:: Your tasks ::
**a.** Render this sentence from the post on Semitic Celts into Spanish: "Egyptian and Berber are Hamitic tongues."
**b.** Extend the post on Semitic Celts with a paragraph that follows on from its last sentence.

Nicky Molloy wrote:
Molloy, Molloy, h...Oh now I get it YOU are a Semitic Celt.
How blind are those who will not see. YOU are the chosenite. What a
fool I am. All these years I thought I was the chosenite.
Screw genetics. Nicky has presented PROOF up to her ususal standards.
Sad ex-chosenite,
Joshua2
-Original Message-
From: yair davidi [EMAIL PROTECTED]
To: [EMAIL PROTECTED] [EMAIL PROTECTED]
Date: Wednesday, 21 June 2000 09:19
Subject: Semitic Celts
Extract from "Lost Israelite Identity" by Yair Davidy
Chapter Seventeen
THE ISRAELITE AND NORTH AFRICAN LINKS OF THE INSULAR CELTS IN THE LIGHT OF
LINGUISTICS. The Question of Alphabetical Lettering.
The Irish legends are compatible with Israelite origins. They presuppose
having originally come from the Middle East AND often speak of arriving in
Spain via North Africa. A Moroccan Jewish legend1 says that when the Ten
tribes were exiled part of the tribe of Ephraim reached Morocco. They ruled
over the land until the time of Ezra (ca.457-445 b.c.e.) at which period
their rule was lost. In many respects North Africa and Spain in early
times were often effectually one entity.
The Irish, Scottish, and Welsh, and many of the ancient Britons and Gauls
spoke forms of Celtic. Celtic is considered an Indo-European tongue related
to Latin. The Celts apparently received the Indo-European aspects of their
language and culture from peoples they had conquered on the Continent
before continuing their westward trek. Linguistic examinations of the
speech of the Welsh and Irish reveal a form of Celtic in which there is an
underlying speech element similar to that found in North Africa. North
African languages are classified as "Hamitic". Egyptian and Berber are
Hamitic tongues. They have an affinity with Semitic languages and local
dialects in various parts of the Middle East occasionally exhibit Hamitic
features. Aspects of Hamitic speech are also found in Biblical Hebrew but
they are not emphasised. Most of the ancient Canaanite peoples adopted a
language similar to Hebrew though both Indo-European and Hamitic languages
must also have been known to them . The Phoenician use of Hebrew has
characteristics of a foreign tongue adopted by them2. There also exist
Arabic dialects which are Hamitic or reveal a Hamitic substratum. Not only
that but the impression is that much of the difference between Hamitic and
Semitic is more one of emphasis than of substance. Dialects of Hebrew
within the Land of Israel could well have absorbed Hamitic elements.

:: Given information ::
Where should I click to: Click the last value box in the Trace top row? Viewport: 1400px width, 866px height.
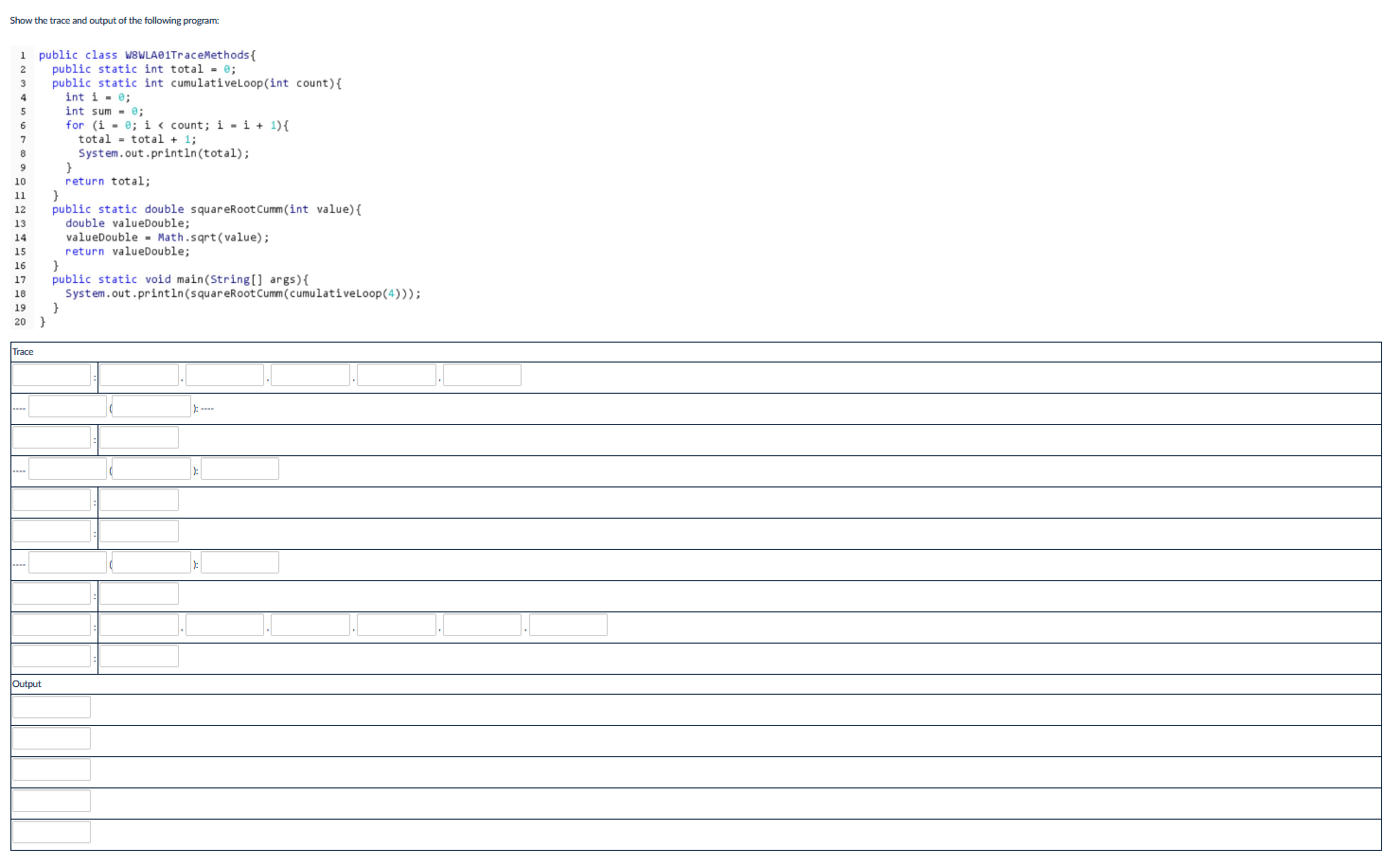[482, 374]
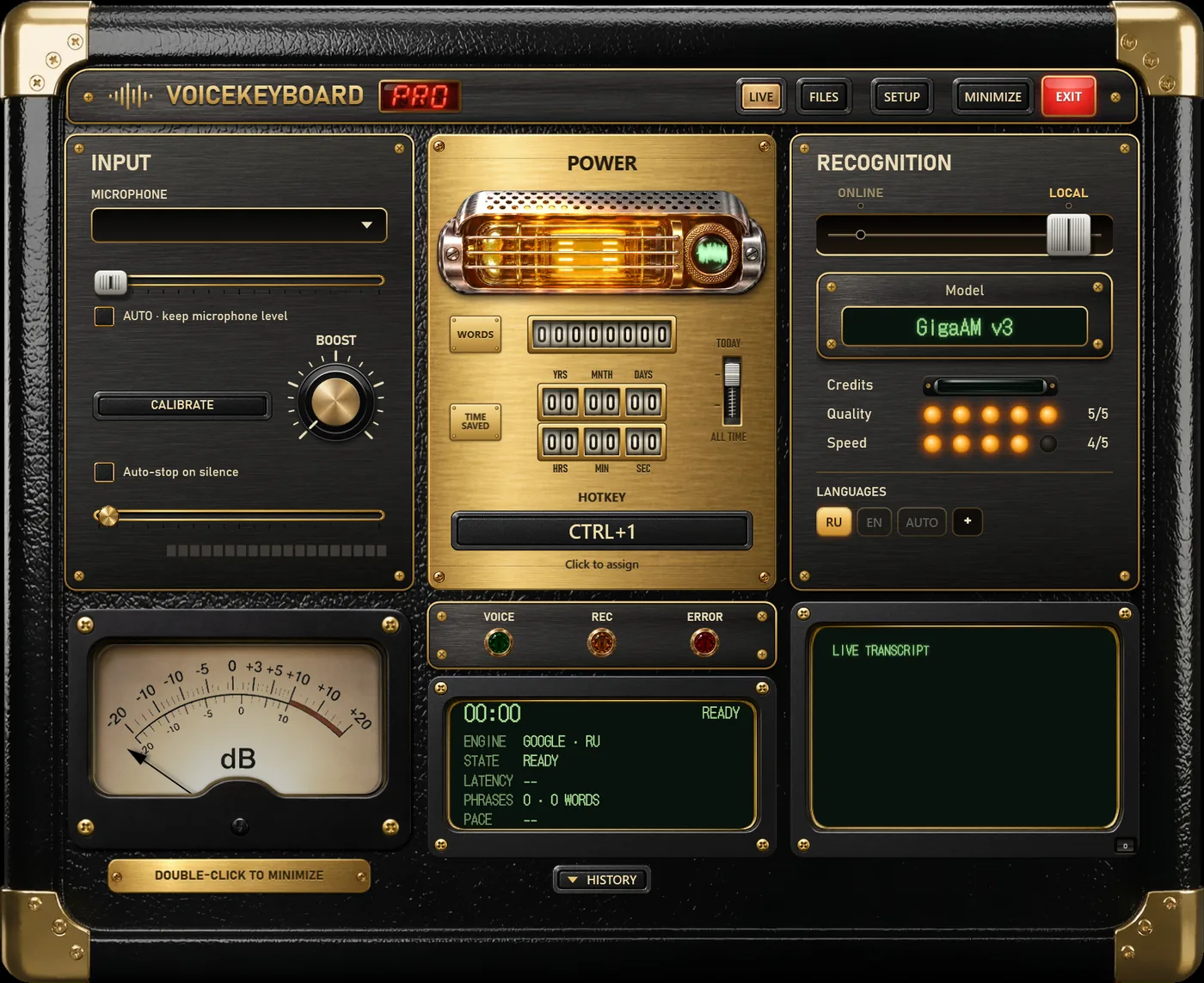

:: Answers in order ::
**a.** El egipcio y el bereber son lenguas camíticas.

**b.**
Insular British Celtic tongues, especially colloquial Welsh, says
W.H.Worrell3, show certain peculiarities which are reminiscent of Hamitic
and Semitic tongues and are unparalleled in Aryan languages. Similarly,
according to H.Wagner:
"Irish..has as many features in common with non-Indo-European languages,
especially with Hamito-Semitic languages, as with other Indo-European
languages"4.
"Insular Celtic languages.. the grammatical categories having many
affinities with non-Indo-European languages, in particular Basque and
Berber"5.
"The comparative typology of insular Celtic initiated by Morris Jones
and further developed by Pokorny, G.B.Adams, and myself has revealed that
most of the many peculiar features of insular Celtic rarely traceable in
other Indo-European languages have analogies in Basque, Berber, Egyptian,
Semitic, and even in Negro languages"6.
"Certain features [(of marginal influence only)] of Old Irish verb
forms can be understood only in the light of Hittite, Vedic, Sanskrit, and
Mycenean Greek"7.
J.Morris Jones said that,
"The pre-Aryan idioms which still live in Welsh and Irish were derived
from a language allied to Egyptian tongues"8.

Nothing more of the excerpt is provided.